* Extrait
—————

LE PIRE CONTINUE MAIS LA TERREUR CHANGE DE FORME
Les ennemis de la paix en République Centrafricaine ne désarment pas. Le pire est déjà là et il continue. Le dernier acte de barbarie s’est déroulé dans un cabaret, au KM5 à Bangui, faisant redouter une escalade aveugle.
Samedi 11 novembre, entre 19h et 20h, une sourde déflagration a déchiré la nuit : deux grenades offensives lancées par des individus adeptes d’une violence aveugle et déterminés à empêcher toute paix et réconciliation en République Centrafricaine.
C’était une fête d’unité, une fête pour la paix, la réconciliation et le vivre ensemble, organisée par des jeunes, musulmans et chrétiens. C’est elle qui a été prise pour cible par ces barbares d’un autre temps. Elle était animée par le célèbre chanteur centrafricain, Ozaguin, à la frontière du Km5, quartier musulman, et de Miskine, quartier chrétien.

—————

* Documents fournis
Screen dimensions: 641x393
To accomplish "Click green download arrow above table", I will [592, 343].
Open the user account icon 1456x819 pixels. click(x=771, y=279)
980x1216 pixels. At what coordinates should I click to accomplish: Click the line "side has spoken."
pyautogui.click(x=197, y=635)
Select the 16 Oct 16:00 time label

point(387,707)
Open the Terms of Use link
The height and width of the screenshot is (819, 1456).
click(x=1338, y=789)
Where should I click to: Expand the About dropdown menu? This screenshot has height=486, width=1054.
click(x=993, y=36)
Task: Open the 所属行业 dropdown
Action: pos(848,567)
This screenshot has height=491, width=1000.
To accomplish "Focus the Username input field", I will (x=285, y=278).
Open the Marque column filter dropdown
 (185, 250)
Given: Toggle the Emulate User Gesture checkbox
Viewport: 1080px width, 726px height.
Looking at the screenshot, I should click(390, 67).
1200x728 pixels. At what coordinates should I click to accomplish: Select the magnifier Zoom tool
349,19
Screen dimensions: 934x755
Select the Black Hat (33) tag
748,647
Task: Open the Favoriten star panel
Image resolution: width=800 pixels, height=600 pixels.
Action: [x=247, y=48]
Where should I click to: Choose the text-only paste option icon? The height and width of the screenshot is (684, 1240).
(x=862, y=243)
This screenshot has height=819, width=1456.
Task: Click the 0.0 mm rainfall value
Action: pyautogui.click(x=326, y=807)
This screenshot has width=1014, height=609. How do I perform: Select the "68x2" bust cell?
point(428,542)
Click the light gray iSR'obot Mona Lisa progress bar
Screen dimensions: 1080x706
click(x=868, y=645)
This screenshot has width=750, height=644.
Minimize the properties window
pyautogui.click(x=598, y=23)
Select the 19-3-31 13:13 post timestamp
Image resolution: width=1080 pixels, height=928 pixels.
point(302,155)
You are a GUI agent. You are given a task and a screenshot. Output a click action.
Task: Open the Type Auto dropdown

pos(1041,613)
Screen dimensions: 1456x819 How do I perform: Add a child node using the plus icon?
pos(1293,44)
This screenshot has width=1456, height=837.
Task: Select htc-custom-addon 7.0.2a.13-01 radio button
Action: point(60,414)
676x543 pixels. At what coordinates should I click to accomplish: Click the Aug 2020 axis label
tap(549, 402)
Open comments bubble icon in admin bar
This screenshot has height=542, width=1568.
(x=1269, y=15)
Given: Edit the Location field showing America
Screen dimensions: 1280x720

—————

* Consignes
1. Indiquez si chacune des affirmations suivantes s'accorde avec l'extrait, en répondant par oui ou par non et en citant à l'identique les mots qui tranchent : (a) l'attaque a eu lieu le samedi 11 novembre, entre 19h et 20h ; (b) la fête était organisée uniquement par des jeunes chrétiens ; (c) la fête était animée par le chanteur Ozaguin.
2. Veuillez prélever dans l'extrait, sans rien y changer, le passage qui s'ouvre sur les mots contenant « Samedi 11 novembre, entre » et se clôt sur « en République Centrafricaine. ».
Les items constituent un matériau distinct de l'extrait.

* Corrigés
1.
(a) Oui : « Samedi 11 novembre, entre 19h et 20h ».
(b) Non : « organisée par des jeunes, musulmans et chrétiens ».
(c) Oui : « Elle était animée par le célèbre chanteur centrafricain, Ozaguin ».

2.
Samedi 11 novembre, entre 19h et 20h, une sourde déflagration a déchiré la nuit : deux grenades offensives lancées par des individus adeptes d’une violence aveugle et déterminés à empêcher toute paix et réconciliation en République Centrafricaine.